## EXERCISE DETAILS
Produce an exact copy of the lines from the line containing "Описание товара (367, 1007)" through the last line of the entries below, and only those lines.

(Records from a data collection)
□ □ □
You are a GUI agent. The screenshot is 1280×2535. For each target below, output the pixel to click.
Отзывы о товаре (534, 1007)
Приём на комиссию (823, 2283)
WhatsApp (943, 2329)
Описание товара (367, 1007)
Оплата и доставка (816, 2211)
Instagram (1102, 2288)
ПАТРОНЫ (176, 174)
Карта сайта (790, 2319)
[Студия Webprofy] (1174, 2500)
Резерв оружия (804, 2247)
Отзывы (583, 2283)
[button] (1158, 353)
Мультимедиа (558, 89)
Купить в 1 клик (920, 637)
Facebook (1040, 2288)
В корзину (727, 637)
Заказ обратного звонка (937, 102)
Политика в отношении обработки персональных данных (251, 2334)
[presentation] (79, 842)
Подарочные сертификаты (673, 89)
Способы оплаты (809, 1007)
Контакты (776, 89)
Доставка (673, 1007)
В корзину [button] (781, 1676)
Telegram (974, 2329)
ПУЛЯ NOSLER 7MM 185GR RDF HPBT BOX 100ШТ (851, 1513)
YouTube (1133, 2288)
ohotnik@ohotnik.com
□ □ □
## RESULT
Описание товара (367, 1007)
Оплата и доставка (816, 2211)
Instagram (1102, 2288)
ПАТРОНЫ (176, 174)
Карта сайта (790, 2319)
[Студия Webprofy] (1174, 2500)
Резерв оружия (804, 2247)
Отзывы (583, 2283)
[button] (1158, 353)
Мультимедиа (558, 89)
Купить в 1 клик (920, 637)
Facebook (1040, 2288)
В корзину (727, 637)
Заказ обратного звонка (937, 102)
Политика в отношении обработки персональных данных (251, 2334)
[presentation] (79, 842)
Подарочные сертификаты (673, 89)
Способы оплаты (809, 1007)
Контакты (776, 89)
Доставка (673, 1007)
В корзину [button] (781, 1676)
Telegram (974, 2329)
ПУЛЯ NOSLER 7MM 185GR RDF HPBT BOX 100ШТ (851, 1513)
YouTube (1133, 2288)
ohotnik@ohotnik.com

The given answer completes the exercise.